[Collected data entries]
------------------------
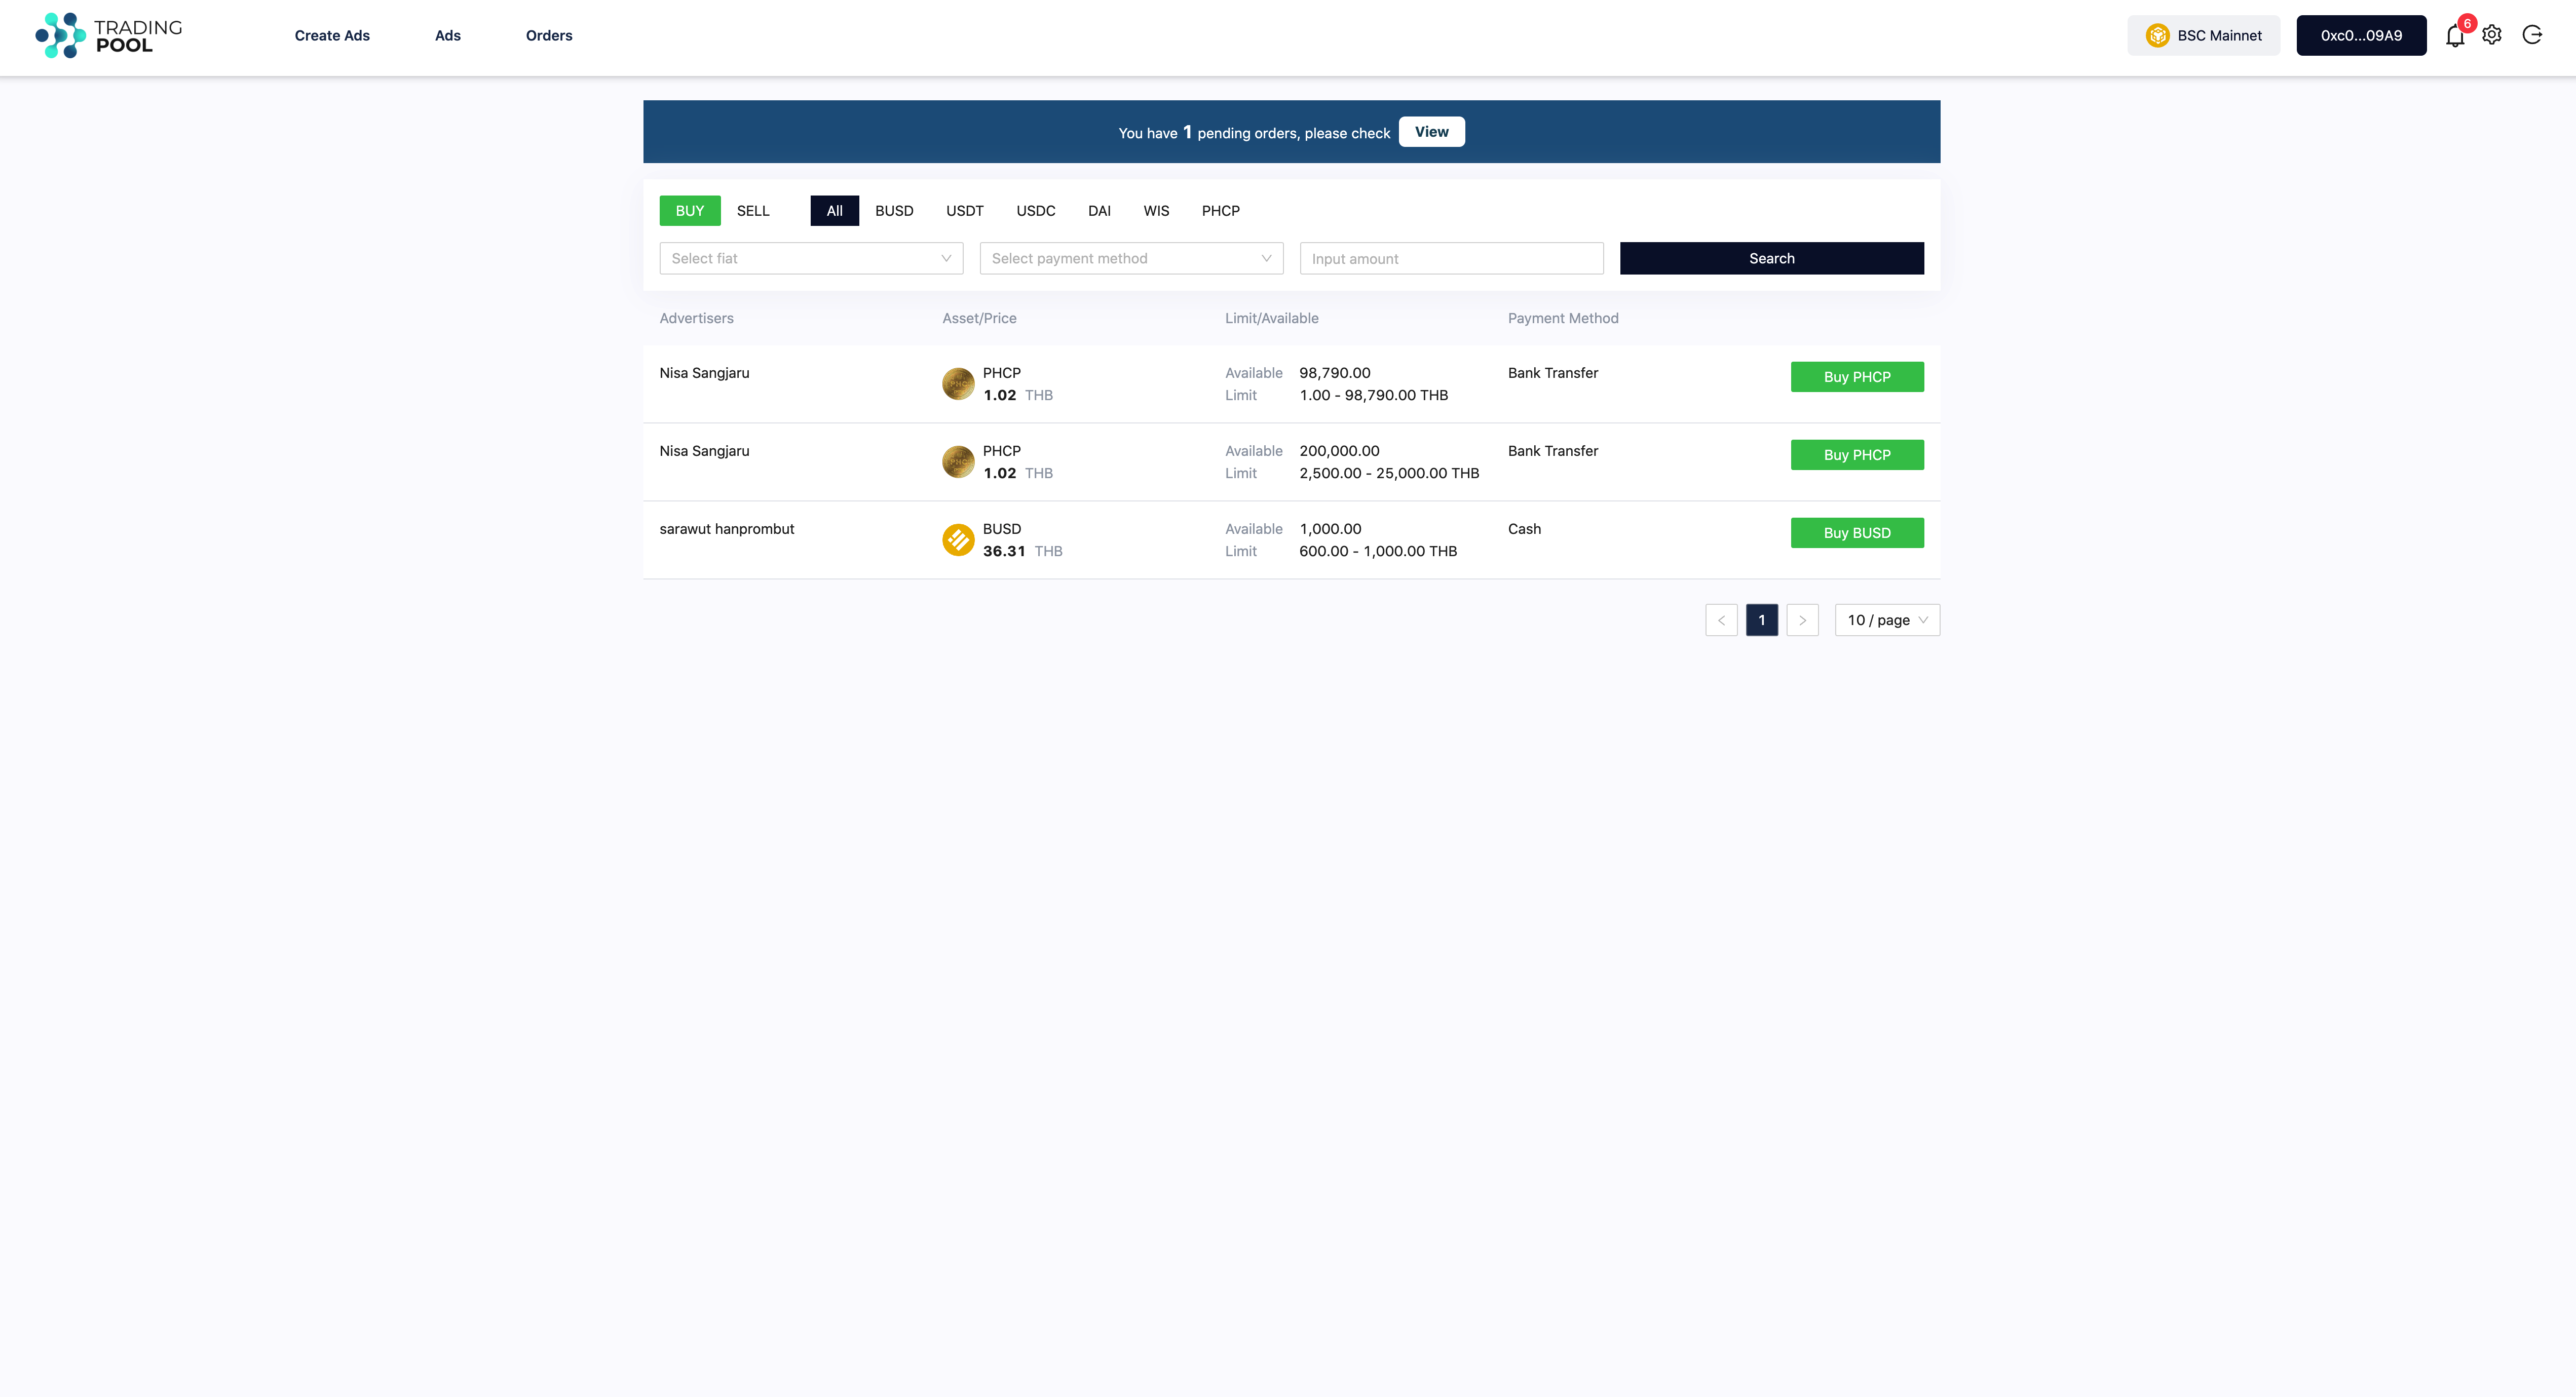Expand the Select fiat dropdown
Image resolution: width=2576 pixels, height=1397 pixels.
(x=810, y=258)
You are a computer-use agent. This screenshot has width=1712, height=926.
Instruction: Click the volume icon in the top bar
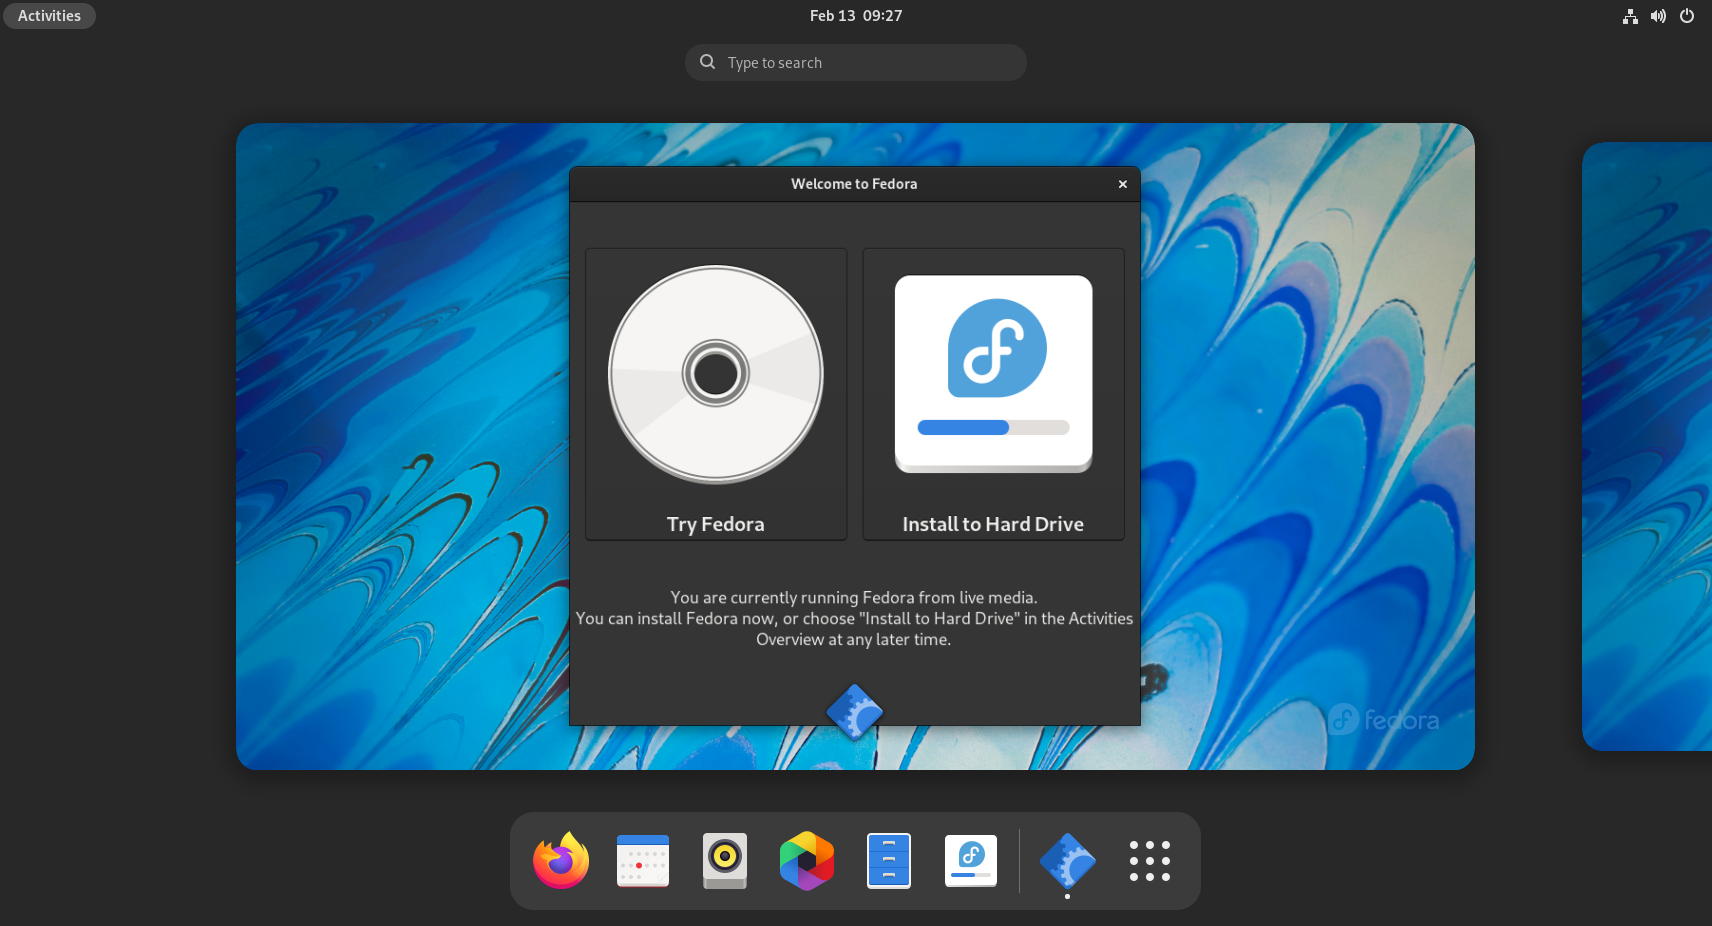pyautogui.click(x=1658, y=16)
------------------------
__DIRECTIONS__: Print once more, exactly, the lines from the one with "Instruction: Click the" through the last line of the data, both ends included, without any pictures.

__WRITTEN SOLUTION__:
Instruction: Click the volume icon in the top bar
pyautogui.click(x=1658, y=16)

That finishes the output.